Extracted records
____
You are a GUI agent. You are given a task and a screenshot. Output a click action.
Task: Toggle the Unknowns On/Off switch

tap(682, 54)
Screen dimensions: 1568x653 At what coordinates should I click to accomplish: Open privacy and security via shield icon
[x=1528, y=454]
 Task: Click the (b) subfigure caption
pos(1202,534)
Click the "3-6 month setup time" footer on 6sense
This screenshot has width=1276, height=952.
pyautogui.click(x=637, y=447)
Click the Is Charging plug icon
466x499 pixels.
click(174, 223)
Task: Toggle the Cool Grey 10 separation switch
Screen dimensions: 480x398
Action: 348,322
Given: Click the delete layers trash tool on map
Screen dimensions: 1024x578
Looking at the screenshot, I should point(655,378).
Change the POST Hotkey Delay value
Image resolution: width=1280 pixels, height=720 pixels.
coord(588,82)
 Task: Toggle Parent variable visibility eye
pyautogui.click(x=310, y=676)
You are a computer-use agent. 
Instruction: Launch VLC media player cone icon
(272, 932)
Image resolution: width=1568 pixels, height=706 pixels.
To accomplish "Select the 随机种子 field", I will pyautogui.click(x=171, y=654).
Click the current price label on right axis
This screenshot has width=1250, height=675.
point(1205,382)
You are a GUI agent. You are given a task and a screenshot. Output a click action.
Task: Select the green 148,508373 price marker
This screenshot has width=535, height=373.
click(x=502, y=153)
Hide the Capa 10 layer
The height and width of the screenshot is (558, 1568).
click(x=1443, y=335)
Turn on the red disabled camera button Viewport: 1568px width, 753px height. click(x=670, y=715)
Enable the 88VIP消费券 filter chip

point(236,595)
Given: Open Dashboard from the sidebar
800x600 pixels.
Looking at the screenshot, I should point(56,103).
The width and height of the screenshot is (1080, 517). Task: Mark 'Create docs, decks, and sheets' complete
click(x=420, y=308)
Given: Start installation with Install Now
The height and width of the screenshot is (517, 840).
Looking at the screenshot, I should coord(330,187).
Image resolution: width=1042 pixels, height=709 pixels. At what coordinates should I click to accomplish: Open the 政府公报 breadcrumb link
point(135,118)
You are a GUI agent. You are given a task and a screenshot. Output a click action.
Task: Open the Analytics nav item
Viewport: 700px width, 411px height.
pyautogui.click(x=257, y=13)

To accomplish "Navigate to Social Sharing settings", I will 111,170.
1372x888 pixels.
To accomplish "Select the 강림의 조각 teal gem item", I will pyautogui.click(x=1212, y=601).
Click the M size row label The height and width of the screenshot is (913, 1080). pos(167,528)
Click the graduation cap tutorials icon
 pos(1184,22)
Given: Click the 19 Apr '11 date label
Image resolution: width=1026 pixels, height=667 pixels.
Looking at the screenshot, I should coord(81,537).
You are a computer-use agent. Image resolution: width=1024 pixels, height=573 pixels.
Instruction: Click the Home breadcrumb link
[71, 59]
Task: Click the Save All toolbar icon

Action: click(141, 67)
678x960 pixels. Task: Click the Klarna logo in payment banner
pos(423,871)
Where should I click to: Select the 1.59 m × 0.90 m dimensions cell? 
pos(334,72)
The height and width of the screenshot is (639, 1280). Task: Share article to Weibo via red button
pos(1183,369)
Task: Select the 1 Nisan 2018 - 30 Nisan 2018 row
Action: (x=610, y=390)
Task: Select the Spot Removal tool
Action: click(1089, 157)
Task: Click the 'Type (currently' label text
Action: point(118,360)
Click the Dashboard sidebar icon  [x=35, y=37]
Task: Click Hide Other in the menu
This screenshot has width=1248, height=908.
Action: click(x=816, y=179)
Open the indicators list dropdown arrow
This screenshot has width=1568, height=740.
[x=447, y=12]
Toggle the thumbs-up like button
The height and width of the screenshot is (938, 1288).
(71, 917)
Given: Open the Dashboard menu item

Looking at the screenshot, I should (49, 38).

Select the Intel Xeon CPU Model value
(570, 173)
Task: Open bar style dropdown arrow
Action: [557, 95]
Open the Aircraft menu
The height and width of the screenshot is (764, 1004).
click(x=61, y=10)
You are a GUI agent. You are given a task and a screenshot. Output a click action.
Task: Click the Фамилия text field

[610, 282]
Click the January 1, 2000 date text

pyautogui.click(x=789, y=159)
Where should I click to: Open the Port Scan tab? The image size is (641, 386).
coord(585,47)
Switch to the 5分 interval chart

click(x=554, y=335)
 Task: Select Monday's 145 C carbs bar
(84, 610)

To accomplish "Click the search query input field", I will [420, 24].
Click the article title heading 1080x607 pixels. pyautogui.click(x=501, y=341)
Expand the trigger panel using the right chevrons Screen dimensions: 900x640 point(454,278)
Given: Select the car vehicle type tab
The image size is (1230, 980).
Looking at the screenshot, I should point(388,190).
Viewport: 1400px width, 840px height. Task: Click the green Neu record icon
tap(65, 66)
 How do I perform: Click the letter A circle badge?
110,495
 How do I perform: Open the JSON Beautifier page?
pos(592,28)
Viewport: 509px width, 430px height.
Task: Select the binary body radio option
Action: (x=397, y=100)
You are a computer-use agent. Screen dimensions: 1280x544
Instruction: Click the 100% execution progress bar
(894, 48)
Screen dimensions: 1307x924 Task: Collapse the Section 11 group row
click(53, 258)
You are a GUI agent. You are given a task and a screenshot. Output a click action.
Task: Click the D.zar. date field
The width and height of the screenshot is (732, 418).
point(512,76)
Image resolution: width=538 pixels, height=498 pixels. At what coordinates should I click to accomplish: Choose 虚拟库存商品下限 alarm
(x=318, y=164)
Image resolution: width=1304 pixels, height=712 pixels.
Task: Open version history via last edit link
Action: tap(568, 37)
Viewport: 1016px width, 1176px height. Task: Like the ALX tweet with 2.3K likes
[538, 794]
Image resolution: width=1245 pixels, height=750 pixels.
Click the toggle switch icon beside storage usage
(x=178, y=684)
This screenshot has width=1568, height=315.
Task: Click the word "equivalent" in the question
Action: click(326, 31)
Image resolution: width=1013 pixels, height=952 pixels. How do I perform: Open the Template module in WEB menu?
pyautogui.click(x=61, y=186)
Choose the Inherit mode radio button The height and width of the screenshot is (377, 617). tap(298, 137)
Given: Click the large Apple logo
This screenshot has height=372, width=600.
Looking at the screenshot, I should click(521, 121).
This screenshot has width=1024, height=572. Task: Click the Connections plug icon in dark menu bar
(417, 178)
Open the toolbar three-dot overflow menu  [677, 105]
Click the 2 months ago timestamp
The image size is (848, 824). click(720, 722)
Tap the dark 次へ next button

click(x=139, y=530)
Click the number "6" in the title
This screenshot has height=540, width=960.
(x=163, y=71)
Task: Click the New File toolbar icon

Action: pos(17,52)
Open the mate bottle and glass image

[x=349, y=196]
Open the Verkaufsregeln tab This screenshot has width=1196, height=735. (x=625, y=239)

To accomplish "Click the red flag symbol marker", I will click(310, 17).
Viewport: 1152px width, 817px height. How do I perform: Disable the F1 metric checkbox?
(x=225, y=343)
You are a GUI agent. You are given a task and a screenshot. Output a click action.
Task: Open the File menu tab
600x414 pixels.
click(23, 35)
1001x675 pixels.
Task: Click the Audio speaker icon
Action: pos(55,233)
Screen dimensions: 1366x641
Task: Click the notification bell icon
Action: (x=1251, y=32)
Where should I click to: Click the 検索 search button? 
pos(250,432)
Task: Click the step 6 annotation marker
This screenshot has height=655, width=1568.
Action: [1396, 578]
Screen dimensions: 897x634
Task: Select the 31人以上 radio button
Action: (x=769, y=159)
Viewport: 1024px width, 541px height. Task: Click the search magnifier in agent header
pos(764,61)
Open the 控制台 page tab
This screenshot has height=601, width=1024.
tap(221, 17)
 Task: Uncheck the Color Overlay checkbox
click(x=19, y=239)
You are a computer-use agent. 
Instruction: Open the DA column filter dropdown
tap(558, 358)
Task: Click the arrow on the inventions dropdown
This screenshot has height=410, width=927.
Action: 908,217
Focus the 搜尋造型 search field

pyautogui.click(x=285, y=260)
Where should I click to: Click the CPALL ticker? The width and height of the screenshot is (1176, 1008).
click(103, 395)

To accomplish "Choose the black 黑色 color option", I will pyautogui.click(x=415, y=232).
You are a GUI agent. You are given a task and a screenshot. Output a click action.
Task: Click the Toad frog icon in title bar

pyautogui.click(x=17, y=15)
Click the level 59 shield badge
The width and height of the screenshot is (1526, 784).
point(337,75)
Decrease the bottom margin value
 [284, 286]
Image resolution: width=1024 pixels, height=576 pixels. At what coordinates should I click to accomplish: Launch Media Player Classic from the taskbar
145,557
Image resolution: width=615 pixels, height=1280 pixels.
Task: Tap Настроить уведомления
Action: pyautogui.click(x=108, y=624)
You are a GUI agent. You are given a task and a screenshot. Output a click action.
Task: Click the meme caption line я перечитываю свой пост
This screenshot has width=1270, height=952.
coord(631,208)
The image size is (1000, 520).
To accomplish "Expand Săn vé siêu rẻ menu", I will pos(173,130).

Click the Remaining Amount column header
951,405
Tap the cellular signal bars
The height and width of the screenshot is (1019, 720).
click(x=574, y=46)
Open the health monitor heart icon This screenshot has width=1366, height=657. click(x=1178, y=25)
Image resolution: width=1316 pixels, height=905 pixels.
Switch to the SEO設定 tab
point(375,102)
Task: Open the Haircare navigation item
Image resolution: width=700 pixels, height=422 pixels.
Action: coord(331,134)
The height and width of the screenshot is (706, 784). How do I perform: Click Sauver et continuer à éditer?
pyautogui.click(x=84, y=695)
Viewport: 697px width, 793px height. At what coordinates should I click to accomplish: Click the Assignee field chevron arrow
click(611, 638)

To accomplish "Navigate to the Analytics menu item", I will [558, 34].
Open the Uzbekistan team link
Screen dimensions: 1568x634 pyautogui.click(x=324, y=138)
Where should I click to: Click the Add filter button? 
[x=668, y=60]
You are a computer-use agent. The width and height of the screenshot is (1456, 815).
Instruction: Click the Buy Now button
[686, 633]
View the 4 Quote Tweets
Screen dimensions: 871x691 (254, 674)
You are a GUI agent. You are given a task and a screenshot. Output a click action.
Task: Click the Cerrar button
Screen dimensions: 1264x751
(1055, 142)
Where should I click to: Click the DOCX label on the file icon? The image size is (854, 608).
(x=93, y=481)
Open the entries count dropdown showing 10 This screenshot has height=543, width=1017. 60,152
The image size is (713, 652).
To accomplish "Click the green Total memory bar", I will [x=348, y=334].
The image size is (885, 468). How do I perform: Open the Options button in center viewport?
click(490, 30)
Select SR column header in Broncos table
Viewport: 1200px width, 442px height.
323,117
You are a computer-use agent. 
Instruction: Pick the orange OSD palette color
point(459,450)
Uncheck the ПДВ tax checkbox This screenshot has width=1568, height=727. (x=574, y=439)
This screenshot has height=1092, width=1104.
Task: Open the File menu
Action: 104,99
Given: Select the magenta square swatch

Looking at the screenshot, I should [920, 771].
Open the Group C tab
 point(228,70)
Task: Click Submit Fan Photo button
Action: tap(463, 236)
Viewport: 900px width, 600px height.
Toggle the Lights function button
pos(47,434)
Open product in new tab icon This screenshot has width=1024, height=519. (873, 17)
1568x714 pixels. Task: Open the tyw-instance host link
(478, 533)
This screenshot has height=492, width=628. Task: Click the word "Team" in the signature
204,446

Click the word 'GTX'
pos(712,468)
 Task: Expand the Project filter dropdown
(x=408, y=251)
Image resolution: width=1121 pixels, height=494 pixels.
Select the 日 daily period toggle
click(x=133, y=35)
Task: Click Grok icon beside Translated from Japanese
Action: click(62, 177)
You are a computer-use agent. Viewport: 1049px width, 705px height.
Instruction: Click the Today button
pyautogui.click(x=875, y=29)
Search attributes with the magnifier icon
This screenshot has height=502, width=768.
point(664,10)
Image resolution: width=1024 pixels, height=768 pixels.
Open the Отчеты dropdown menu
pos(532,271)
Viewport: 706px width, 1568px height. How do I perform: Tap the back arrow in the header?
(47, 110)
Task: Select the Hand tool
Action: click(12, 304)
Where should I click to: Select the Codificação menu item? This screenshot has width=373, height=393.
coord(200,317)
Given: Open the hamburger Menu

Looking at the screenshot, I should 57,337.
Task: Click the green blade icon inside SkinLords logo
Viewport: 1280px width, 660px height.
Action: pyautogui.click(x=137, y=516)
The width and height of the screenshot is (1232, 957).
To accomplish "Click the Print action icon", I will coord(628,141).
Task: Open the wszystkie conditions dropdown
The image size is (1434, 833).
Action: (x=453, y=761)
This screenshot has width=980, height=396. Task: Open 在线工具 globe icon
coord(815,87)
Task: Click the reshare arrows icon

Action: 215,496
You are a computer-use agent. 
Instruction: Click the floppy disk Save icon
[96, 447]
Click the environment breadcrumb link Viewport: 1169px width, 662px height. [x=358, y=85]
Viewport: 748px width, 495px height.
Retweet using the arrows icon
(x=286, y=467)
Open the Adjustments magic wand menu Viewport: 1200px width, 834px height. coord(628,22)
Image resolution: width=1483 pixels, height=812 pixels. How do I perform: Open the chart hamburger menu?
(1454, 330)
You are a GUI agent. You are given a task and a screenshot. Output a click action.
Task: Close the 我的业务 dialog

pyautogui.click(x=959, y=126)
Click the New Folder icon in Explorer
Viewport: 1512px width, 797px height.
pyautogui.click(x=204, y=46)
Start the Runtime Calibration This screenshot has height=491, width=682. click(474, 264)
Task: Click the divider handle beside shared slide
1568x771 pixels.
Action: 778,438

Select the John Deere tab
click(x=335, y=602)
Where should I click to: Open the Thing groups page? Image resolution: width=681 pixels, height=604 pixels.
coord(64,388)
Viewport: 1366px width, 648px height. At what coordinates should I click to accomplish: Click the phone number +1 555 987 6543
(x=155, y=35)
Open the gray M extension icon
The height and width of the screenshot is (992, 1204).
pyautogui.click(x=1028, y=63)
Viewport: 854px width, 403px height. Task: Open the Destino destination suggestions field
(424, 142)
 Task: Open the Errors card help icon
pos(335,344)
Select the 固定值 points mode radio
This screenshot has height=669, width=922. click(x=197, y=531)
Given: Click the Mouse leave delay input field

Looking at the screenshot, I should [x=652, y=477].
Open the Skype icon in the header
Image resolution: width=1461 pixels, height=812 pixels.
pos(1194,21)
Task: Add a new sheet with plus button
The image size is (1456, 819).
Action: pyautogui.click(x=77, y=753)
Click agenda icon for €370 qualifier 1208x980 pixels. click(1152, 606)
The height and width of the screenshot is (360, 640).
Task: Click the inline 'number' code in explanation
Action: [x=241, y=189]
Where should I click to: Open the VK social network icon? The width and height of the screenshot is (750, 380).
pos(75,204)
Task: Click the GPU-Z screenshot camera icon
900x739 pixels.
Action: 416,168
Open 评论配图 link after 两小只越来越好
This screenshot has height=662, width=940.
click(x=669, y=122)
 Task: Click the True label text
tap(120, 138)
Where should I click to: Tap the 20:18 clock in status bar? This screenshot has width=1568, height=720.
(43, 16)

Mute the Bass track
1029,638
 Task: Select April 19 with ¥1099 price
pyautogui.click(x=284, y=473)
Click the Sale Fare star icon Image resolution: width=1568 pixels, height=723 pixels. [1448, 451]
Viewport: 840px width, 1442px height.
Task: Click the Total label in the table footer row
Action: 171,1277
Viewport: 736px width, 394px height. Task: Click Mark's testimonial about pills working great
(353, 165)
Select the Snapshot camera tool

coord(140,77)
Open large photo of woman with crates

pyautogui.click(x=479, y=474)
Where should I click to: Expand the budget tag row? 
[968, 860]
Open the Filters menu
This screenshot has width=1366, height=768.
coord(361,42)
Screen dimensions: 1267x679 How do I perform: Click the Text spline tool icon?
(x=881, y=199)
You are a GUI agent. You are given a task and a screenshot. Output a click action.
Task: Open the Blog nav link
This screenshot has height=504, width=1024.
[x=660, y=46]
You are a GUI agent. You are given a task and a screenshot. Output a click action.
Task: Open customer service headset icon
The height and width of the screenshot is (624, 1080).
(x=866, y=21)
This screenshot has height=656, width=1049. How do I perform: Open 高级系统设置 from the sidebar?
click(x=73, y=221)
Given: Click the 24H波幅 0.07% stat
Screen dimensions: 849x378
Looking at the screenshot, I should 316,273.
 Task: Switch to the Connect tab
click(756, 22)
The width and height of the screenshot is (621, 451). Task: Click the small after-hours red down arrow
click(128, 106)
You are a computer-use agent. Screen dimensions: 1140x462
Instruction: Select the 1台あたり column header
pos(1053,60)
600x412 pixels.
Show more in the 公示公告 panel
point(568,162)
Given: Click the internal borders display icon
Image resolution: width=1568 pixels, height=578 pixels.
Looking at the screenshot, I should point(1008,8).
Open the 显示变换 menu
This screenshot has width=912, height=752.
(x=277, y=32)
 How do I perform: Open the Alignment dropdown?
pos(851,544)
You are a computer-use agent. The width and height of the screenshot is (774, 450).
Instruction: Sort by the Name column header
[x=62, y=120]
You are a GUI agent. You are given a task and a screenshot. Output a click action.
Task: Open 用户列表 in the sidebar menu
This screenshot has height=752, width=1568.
____
(INSTRUCTIONS TO FOLLOW)
Output each line of the records above exactly, beginning at the first, and stop once the line containing "Given: Click the delete" has been output.

(RESPONSE TO THIS TASK)
You are a GUI agent. You are given a task and a screenshot. Output a click action.
Task: Toggle the Unknowns On/Off switch

tap(682, 54)
Screen dimensions: 1568x653 At what coordinates should I click to accomplish: Open privacy and security via shield icon
[x=1528, y=454]
 Task: Click the (b) subfigure caption
pos(1202,534)
Click the "3-6 month setup time" footer on 6sense
This screenshot has width=1276, height=952.
pyautogui.click(x=637, y=447)
Click the Is Charging plug icon
466x499 pixels.
click(174, 223)
Task: Toggle the Cool Grey 10 separation switch
Screen dimensions: 480x398
Action: 348,322
Given: Click the delete layers trash tool on map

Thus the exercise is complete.